The Best Lip Balms
Aug 10, 2009
Posted in: Advice, Products, Somewhat Useful Info
There may be something wrong with me. I’ve accepted this (and if you’re still reading my blog, you should have, too, by now). I just went through every lip balm I own, analyzing, scrutinizing, and testing them. Fortunately, my neurosis is your gain! Here are my suggestions/cautionary tales for balms, whether you have a have long dry flight ahead of you, or plans to kiss Valentino by a crystal blue Italian stream.
- Cherry ChapStick – The only thing that really comes to mind when I see the pale red waxy sheen of ChapStick is that circa 1990 Tracey Thibodeaux told me she once ate an entire tube of it in a single bite. This always shocked me as Tracey was, in my 5th grade esteem, rather perfect. And while its epicurial advantages are still up for debate, as a lip balm, it fails.

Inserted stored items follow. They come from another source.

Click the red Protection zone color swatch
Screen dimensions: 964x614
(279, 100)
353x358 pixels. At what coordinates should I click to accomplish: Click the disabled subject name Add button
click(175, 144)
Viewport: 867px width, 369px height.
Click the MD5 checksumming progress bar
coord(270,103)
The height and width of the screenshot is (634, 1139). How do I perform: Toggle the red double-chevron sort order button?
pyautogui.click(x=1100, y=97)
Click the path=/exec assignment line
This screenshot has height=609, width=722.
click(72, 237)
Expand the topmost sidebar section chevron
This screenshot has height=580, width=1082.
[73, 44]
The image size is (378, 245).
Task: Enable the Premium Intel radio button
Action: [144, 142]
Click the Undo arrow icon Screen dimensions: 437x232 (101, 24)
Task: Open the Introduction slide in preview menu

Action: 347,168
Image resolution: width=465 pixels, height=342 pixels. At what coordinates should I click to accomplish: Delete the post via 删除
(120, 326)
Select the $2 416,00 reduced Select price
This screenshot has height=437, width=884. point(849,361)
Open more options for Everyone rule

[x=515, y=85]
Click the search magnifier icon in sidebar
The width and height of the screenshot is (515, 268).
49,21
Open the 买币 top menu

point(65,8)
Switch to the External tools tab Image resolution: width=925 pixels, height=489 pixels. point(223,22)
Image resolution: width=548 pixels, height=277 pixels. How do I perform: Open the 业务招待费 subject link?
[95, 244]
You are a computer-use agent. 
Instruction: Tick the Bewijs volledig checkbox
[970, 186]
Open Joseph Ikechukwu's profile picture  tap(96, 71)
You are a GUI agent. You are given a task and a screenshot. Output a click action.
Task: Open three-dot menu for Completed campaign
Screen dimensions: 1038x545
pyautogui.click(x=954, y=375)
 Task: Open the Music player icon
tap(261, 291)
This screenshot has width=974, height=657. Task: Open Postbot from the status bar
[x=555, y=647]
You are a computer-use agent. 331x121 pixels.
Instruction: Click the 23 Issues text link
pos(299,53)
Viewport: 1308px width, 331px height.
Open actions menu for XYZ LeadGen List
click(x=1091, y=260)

Using a red crayola is just about as effective.
- Carmex – I’m not quite sure who designs the packing for Carmex, but “Looks like it’s just been fished out of a WWII pilot’s gunny sack” isn’t an aesthetic I strive for in my beauty products. Besides that, it contains salicylic acid, which is incredibly drying (you usually find it in acne treatments), and serves to bleach out lips’ natural pigment. Be afraid.
- Burt’s Bees – Generally, I stay away from cosmetics that feature the Gorton’s Fisherman (frozen fish-based snacks are another story). But despite the presence of a gristled Burt on most of the packages, Burt’s Bees products are all-natural, and nicely moisturizing, even though they include peppermint oil (a natural drying agent). Plus they come in both Chapstick-like tubes as well as cute little tins, and you can even get tinted versions.
- Blistex Lip Medex – Despite having one of the worst brand names ever (Seriously? Blistex is the best you could come up with? Was Herpex* taken?), Blistex Lip Medex is a pretty decent product. It comes in a cute little pot and includes oil of cloves in its ingredients (which is apparently awesome). In addition to moisturizing your lips, it’s also nicely cooling, and was particularly soothing the time I gnawed off half my lip in a Novocaine-induced haze.
- Dr. Dan’s Cortibalm – My dermatologist recommends this product for her patients with severe ecezma or those on Accutane (translation: those experiencing drier skin than you could ever imagine. Also, warning: website features some pretty gnarly-looking lips). It works fantastically well, and reigns as one of my absolute favorite beauty products. It includes hydrocortizone, which reduces inflammation and keeps your lips soft for hours, no matter how wind-burned or dry they were. Bring on the foreign men.